§ **How to complete this task**:
Leaving out all pictures, restate word for word the lines from the one with "Instruction: Open the search magnifier icon" through the last line of the entries.

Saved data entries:

'''

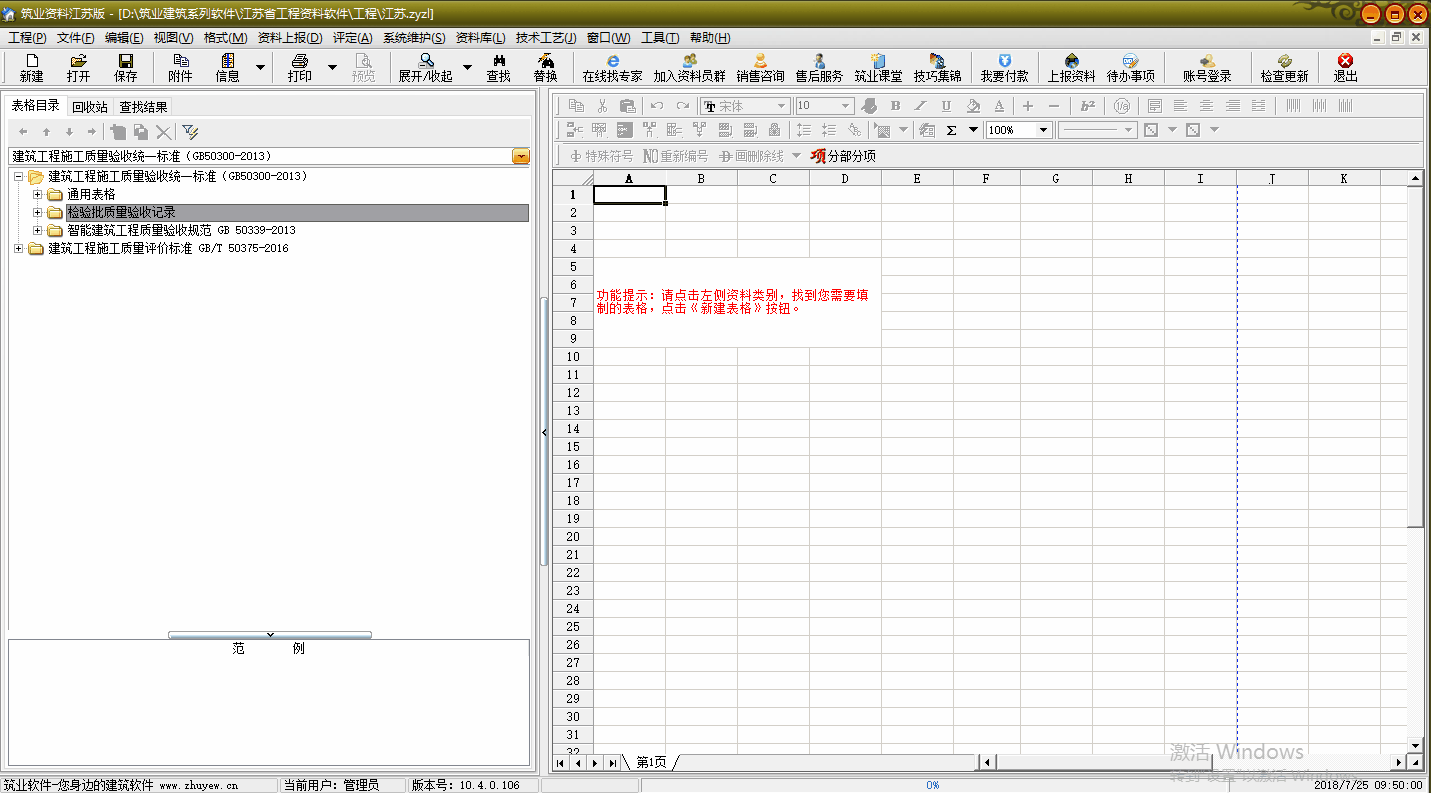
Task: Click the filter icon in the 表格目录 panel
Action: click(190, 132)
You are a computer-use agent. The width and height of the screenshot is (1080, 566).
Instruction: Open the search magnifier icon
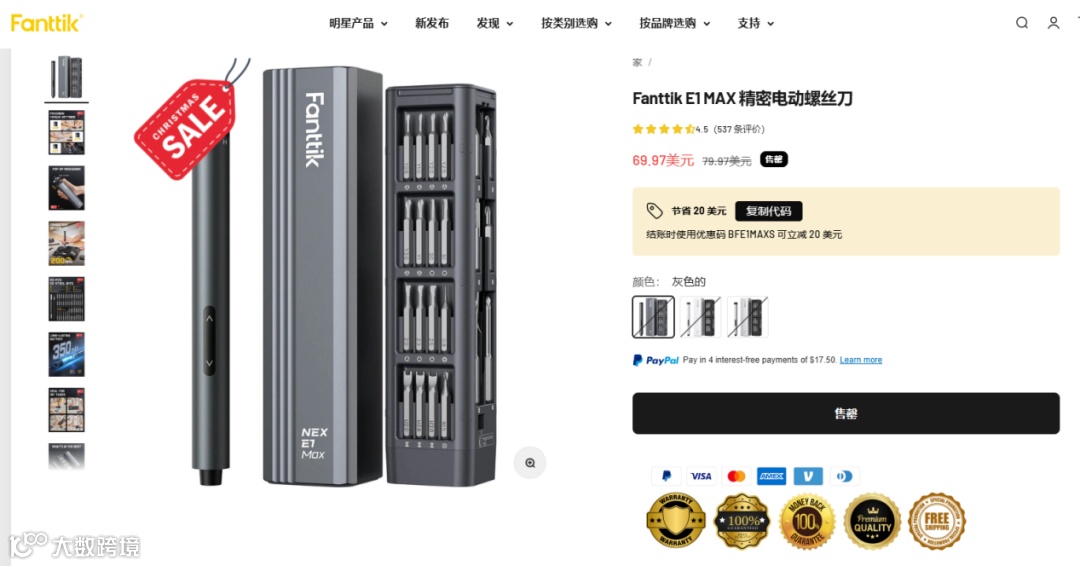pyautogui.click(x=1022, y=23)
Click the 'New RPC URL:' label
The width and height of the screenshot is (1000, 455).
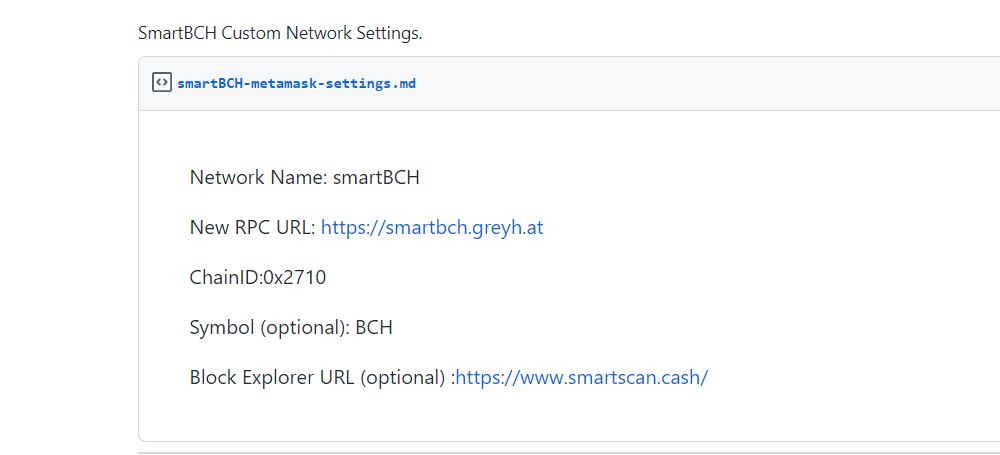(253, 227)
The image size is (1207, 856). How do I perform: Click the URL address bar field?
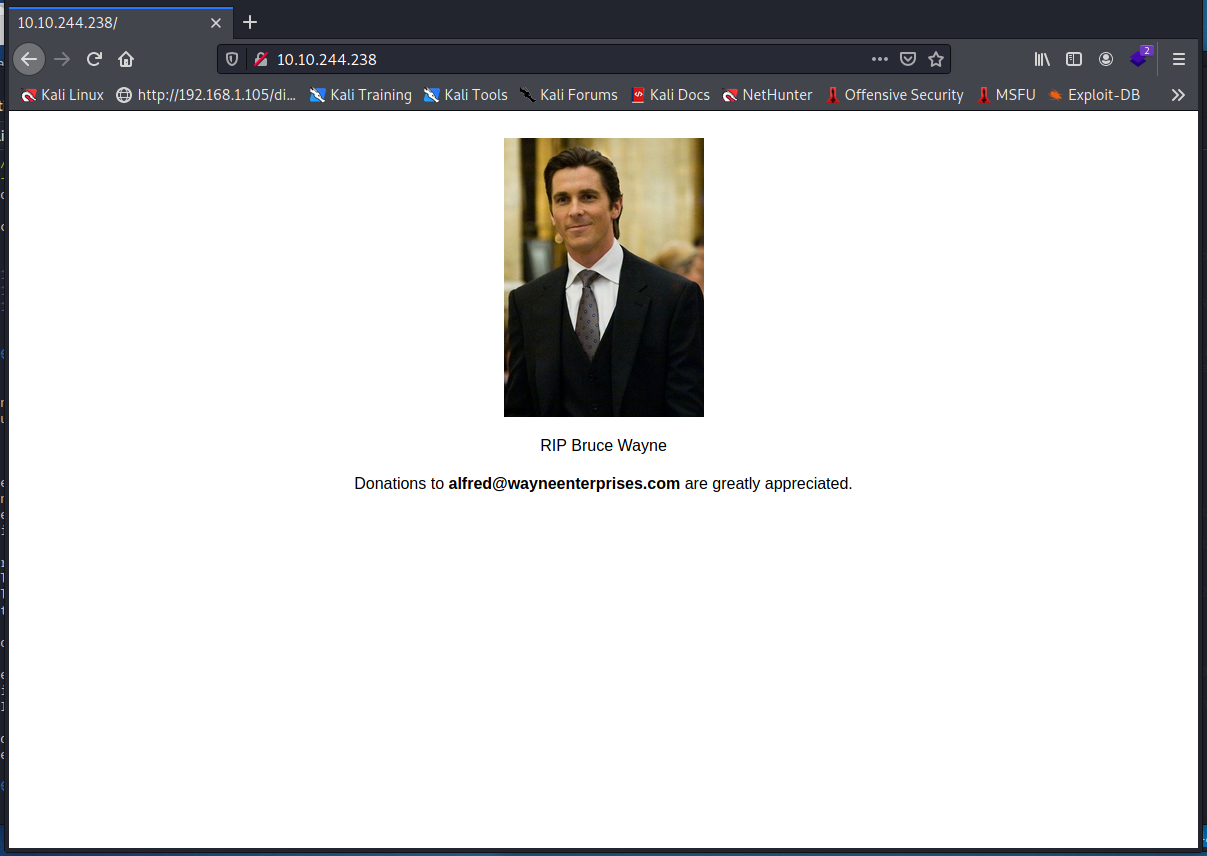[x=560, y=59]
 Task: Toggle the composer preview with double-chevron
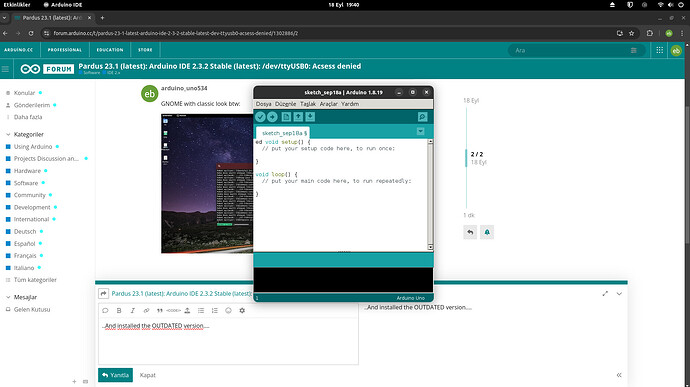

'''

§ **Task output**:
Instruction: Open the search magnifier icon
pyautogui.click(x=1022, y=23)
Click the 'New RPC URL:' label
The width and height of the screenshot is (1000, 455).
(253, 227)
The image size is (1207, 856). How do I perform: Click the URL address bar field?
[x=560, y=59]
 Task: Toggle the composer preview with double-chevron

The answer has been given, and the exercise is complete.